Em julho de 2018 fiz um passeio a Rocinha, no Rio
de Janeiro. Uma caminhonete com carroceria adaptada para transporte de
passageiros passou na frente do hotel, minha companheira e eu embarcamos, e tive
a impressão de que íamos a um safari. Num grupo de dez pessoas, canadenses na
sua maioria, éramos os únicos brasileiros. “São os estrangeiros que gostam de
visitar as favelas”, explicou o guia da excursão.
Descemos no alto da Rocinha, o guia trocou sinais com os moradores (para se assegurar que
“a situação estava sob controle”) e seguimos
a pé pelo bairro durante toda a manhã, caminhando até o asfalto da Av. Engenheiro
Mac Dowell. Ruas estreitas, habitações de todos os tipos (muitas delas com
pouca iluminação solar), “lajes” com acomodações para festas, motocicletas
de alta cilindrada nas ruas e dentro das casas. Um bairro com aparência tranquila,
com pessoas idosas na porta das casas cumprimentando os passantes.
No entanto, lá pelas tantas, o guia me avisou que
segurasse a máquina fotográfica de maneira que não parecesse que eu estivesse
filmando. “Os olheiros do tráfico estão atentos”, ele avisou. No caminho
cruzáramos por policiais fortemente armados, mas isso não significava que os
traficantes não tinham algum controle da área. Algo difícil de entender: um
território compartilhado pelos poderes da polícia (do Estado) e o dos
traficantes.
Realidade difícil, claro, para quem não é carioca. Na
véspera escutara uma moradora do bairro (garçonete na Confeitaria Colombo, no
interior do Forte de Copacabana) e ela garantira que a Rocinha era um local bom
de morar. “Às vezes tem tiroteio, mas a gente aprende a conviver”, ela
explicara.
Retomo esse passeio inesquecível, pois terminei de
ler A República das Milícias: dos esquadrões da morte à Era Bolsonaro,
de Bruno Paes Manso (Ed. Todavia, 2020), e a Rocinha é o único local que
conheço dessa vasta região de bairros cariocas disputados por bicheiros,
traficantes e milicianos. Locais dominados por “elites
armadas, tirânicas e criminosas”, segundo o autor. Grupos que se constroem como
verdadeiros reinos (semelhantes aos de “Game of Thrones”, compara o autor) que tanto
enfrentam a ordem estatal quanto se misturam com o aparelho do Estado.

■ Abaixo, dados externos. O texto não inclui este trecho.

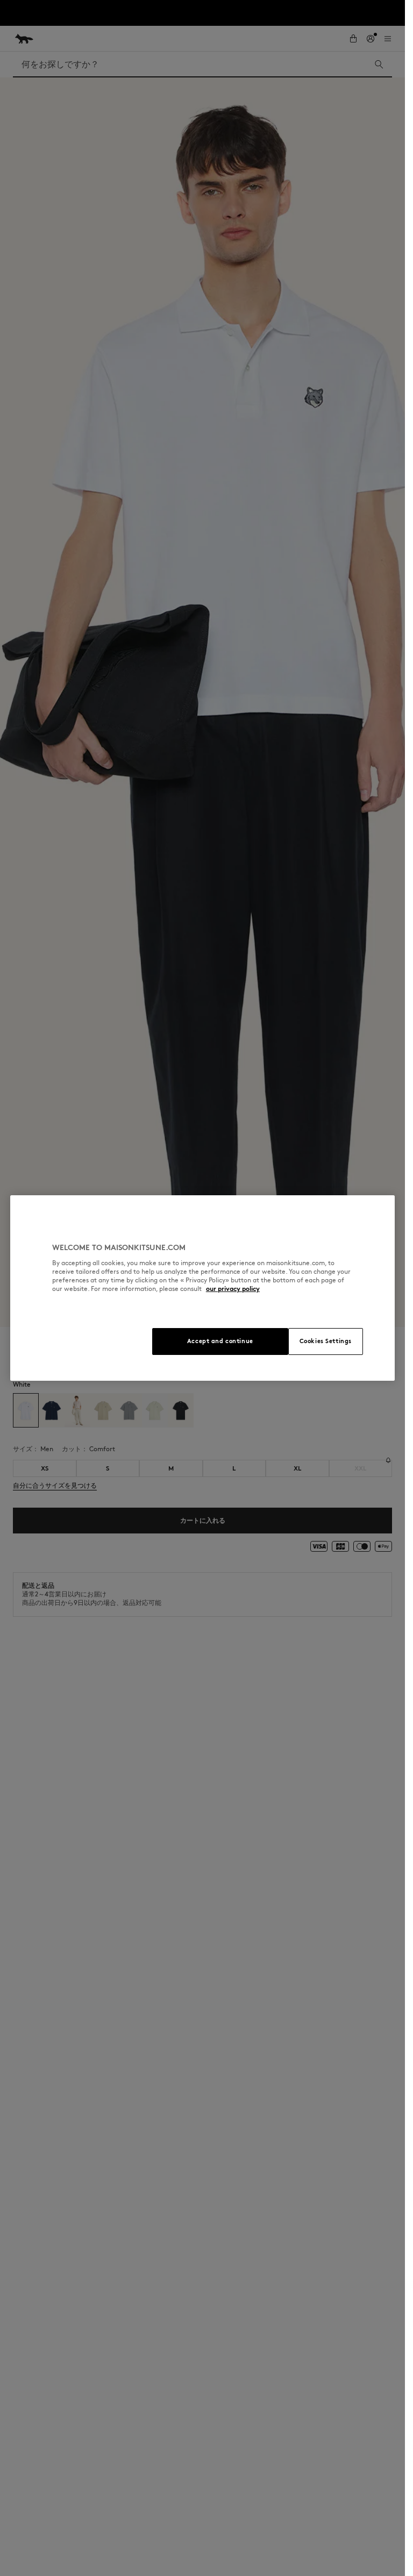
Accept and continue (220, 1341)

Bruno Manso é jornalista e seu livro é tanto uma
abordagem jornalística quanto histórica e sociológica dos modelos de crime no
Rio de Janeiro. O modelo já tradicional dos bicheiros, dos traficantes de drogas
(a partir da década de 1980) e das atuais milícias (formadas no início dos anos
2000), todos eles inter-relacionados. Modelos de domínio territorial, de
negócios e de crimes, expressões do empreendedorismo carioca e com
características distintas do crime paulistano. Em São Paulo, por exemplo, o PCC
(um dos campos de estudo do autor) assume a sua “condição marginal” e seus
integrantes se dizem atuar “do lado certo de uma vida errada”. No Rio de
Janeiro, não, os criminosos são mais confiantes. No caso específico das
milícias (lideradas por policiais) eles se sentem “como se representassem o
estilo de vida correto”, como se os seus argumentos tivessem vencido os dos
defensores do Estado de Direito.
Para exemplificar essa certeza e confiança, o autor
cita os diversos casos de milicianos homenageados e condecorados pela
Assembleia do Rio de Janeiro (ALERJ), como ocorreu com o policial Ronnie Lessa
(o assassino de Marielle Franco) e o cap. Adriano da Nóbrega (integrante
do Escritório do Crime). Homenagens que parecem legitimar a prática miliciana aos
olhos de uma população (um grande setor da sociedade brasileira) que não
acredita nem confia em instituições democráticas, Direitos Humanos e Estado de
Direito. Sinais assustadores
(as milícias e sua expressão política) de um tempo que alguns de nós achávamos
impossível de se estabelecer na atual sociedade brasileira.